Get a new perspective: Getting past phantom walls requires a new perspective. We often carry destructive thoughts around with us that may not exactly fit the real facts. In our pain, resentment, or anger, we may have assumed things that were not true. The new perspective we need in getting past our walls is more than just seeing the upside of the difficult experiences in life. It is not a matter of merely seeing the glass as half full. It is looking at life from a broader perspective and more than just what has happened in the past. Getting a new perspective requires looking deeper into all of the facts surrounding the past rather than personalizing the hurt.

Look at the history: Getting past a wall could mean learning more about the history of the person who rejected or abused you and discovering the origins of the rejection or abuse. Many parents and children are estranged from each other, not realizing that they actually share a bond of neglect, a common experience of pain, and a mutual battle to move beyond walls of resentment and bitterness. When an abandoned or abused person comes up for air from a life of bitterness, anger, or resentment, they can come to see that they did not have the whole story. The person who inflicted the hurt may have found healing, and the pain the victim feels may be that person’s biggest regret.

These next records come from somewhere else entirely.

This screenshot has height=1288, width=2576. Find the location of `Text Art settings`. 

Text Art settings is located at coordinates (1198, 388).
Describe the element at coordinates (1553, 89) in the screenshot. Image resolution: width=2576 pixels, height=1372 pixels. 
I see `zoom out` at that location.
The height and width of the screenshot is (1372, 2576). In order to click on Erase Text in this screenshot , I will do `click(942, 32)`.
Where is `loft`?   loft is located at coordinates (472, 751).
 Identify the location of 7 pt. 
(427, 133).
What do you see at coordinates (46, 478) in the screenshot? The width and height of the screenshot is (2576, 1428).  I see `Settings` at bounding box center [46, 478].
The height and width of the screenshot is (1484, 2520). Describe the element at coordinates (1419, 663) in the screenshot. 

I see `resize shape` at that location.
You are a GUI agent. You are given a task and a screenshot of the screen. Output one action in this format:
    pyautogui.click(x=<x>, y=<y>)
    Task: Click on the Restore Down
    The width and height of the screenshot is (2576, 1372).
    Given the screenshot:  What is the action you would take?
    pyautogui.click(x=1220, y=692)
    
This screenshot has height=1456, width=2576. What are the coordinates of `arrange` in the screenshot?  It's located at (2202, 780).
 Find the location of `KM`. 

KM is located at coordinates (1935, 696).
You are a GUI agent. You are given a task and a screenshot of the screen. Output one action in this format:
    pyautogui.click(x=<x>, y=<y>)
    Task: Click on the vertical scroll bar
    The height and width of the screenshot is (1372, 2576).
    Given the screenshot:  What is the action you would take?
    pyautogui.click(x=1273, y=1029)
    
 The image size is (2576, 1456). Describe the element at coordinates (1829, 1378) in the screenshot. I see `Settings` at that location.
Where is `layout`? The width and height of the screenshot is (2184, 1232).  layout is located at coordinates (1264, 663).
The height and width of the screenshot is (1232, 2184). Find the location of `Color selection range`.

Understanding reality removes walls: As we read the Bible we find that Jesus was intent on getting people to see the truth. He often challenged people the way they looked at life and each other. Sometimes He would say, “You have heard it said…” and then quote some established belief. Then He would counter that common wisdom with, “But, I say….” And proceed to astound listeners with an amazing new perspective on the old way of thinking. Jesus philosophy could be summarized this way: Life is not all about you, it is not all about things, and it is not even about this world. It is not all about feeling good or getting what you want. It is not about what you think you need right now. It is about another world beyond Earth and an inner world of the heart without conflict or pretense. Jesus made a difference two thousand years ago because He challenged people to see things from a perspective based on truth and reality. The old way of thinking created barriers because it is not based on truth and reality. Living in the truth sets us free. It is another way of saying that understanding reality removes walls.